The official period of mourning for Hugo Chavez, the Venezuelan president who died of cancer last week, ended on Tuesday. But try telling that to Venezuelans, who continue to pour into the capital, Caracas. They've formed huge lines outside the military chapel where Chavez's body lies in state.
Over the past 14 years, Chavez led a socialist revolution on behalf of the poor. He presented himself as the savior of Venezuela and a cult of personality built up around him.
That's why in the initial days after Chavez died, it took more than 24 hours for those paying their respects to reach his coffin.
A week after his death, the line is still two miles long, but it's well-organized. Perhaps due to a temporary dry law, nearly everyone behaves. Many people sit on portable stools. Soldiers pass out free oranges and water. The mood in the line is often upbeat because, even though Chavez is gone, he seems to be everywhere.
Venders hawk everything from Chavez t-shirts to Chavez earrings. Giant video screens play old episodes of his TV show, Hello Mr. President. The government has also hired bands to keep the crowd entertained with songs about Chavez.
In line, I meet Maria Teresa Soto, a school teacher. She's making her second attempt to see the body of Chavez.
"I want to see Chavez. I've been three days crying for Chavez," she says.
Soto has been standing in line since four o' clock in the morning, and for long periods, the line doesn't move. Then suddenly, everyone's rushing forward like when the doors open for a stadium rock concert.
Further along I meet Kildare Cols, a dentist who works in one of the free clinics that Chavez installed in the country's poor barrios. Cols lives in the western city of Merida and spent 14 hours on a bus getting here.
"Chavez gave so much to the country that I'm willing to sacrifice a few days to honor him," says Cols.

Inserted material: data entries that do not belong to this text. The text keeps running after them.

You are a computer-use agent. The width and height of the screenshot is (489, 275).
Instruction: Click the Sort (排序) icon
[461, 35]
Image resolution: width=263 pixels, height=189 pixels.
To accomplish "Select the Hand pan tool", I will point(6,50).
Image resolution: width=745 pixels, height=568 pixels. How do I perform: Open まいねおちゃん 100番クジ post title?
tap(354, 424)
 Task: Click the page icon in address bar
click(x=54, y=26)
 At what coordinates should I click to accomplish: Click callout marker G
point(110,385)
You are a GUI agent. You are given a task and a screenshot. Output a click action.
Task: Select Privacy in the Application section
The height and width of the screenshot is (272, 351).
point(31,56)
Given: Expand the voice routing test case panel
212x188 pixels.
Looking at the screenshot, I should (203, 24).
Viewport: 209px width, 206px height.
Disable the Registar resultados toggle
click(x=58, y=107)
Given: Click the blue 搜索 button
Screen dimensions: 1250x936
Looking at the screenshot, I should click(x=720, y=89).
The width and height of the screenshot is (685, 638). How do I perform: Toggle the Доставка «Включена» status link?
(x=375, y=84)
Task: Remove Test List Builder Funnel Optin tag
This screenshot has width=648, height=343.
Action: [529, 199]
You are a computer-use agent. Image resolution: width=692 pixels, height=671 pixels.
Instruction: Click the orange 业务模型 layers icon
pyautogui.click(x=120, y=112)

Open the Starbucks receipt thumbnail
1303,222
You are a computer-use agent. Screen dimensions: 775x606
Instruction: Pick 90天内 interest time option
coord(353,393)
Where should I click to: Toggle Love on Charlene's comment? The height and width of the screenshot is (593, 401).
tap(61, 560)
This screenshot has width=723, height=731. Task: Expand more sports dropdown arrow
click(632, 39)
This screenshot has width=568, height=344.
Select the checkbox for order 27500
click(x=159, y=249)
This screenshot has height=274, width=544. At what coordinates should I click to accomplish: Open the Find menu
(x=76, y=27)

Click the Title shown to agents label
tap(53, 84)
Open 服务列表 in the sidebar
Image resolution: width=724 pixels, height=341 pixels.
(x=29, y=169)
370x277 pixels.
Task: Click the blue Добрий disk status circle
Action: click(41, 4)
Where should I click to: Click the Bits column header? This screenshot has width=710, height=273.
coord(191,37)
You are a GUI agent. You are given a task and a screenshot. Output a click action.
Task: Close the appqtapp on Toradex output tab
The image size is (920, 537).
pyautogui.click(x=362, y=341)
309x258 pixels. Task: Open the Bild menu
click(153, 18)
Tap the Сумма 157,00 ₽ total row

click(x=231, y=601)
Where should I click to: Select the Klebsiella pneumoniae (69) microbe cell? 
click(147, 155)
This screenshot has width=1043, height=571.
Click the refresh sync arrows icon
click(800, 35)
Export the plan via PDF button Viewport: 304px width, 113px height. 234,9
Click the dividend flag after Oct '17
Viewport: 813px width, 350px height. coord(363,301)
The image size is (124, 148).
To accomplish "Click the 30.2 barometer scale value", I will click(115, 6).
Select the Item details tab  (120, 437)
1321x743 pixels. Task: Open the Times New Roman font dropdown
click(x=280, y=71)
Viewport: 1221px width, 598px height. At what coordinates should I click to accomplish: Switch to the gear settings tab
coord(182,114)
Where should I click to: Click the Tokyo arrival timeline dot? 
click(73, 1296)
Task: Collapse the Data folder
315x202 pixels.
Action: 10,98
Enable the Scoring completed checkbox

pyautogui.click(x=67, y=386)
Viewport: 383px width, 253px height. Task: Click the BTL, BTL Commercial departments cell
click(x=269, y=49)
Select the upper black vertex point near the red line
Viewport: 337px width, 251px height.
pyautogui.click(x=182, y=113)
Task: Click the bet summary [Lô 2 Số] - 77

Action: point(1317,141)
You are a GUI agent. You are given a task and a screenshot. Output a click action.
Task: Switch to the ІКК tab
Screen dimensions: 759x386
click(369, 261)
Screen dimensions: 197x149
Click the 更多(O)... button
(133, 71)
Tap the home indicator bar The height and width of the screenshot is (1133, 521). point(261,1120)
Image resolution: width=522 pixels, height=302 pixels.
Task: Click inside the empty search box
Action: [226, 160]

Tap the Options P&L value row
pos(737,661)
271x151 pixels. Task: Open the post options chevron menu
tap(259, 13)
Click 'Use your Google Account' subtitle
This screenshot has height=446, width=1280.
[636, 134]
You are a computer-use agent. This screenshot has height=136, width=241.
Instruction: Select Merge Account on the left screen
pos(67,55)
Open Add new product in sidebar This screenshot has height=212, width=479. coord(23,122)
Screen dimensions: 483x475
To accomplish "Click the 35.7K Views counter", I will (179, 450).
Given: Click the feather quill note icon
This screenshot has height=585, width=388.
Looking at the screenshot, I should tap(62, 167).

But there's a large dose of politics at play. Like many of the mourners, Cols was excused from his job to travel to Caracas aboard a government bus. He and the other passengers were first dropped off at a campaign rally for Nicolas Maduro, Chavez's hand-picked successor, who's running in next month's election.
The opposition candidate, Henrique Capriles, claims the government is exploiting the death of Chavez to drum up votes for Maduro. Even so, the grief seems, for the most part, genuine and profound.
Waving my press card, I blatantly cut in front of thousands of people in line and enter Ft. Tiuna, the military base where Chavez lies in state. Soldiers instruct us to take off our hats and tuck in our shirts. The crowd that was once chanting revolutionary slogans grows quiet. Each of us gets just a few seconds at the coffin; no cameras or tape recorders allowed.
When the moment finally comes, it's like a visiting a solemn wax museum. Chavez's face is bloated and his cheeks are streaked with rouge. He wears a green military uniform and a red beret prompting many to give him a final military salute.
Afterwards, tears flow. But some seem to draw comfort from the experience, among them, Beysi Linares, a beautician. She finally got in to see Chavez, after four attempts, and she tells me it was worth the wait.
Even those who dropped out of the line in exhaustion will have many more chances. Like Mao, Lenin and Ho Chi Minh, the body of Chavez will be embalmed and put on permanent display.